[Material provided]

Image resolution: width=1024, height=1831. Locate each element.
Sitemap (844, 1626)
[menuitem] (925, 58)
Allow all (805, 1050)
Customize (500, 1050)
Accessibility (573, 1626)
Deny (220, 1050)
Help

[/Material provided]

Type out all of the records again, exactly.

Image resolution: width=1024, height=1831. Locate each element.
Sitemap (844, 1626)
[menuitem] (925, 58)
Allow all (805, 1050)
Customize (500, 1050)
Accessibility (573, 1626)
Deny (220, 1050)
Help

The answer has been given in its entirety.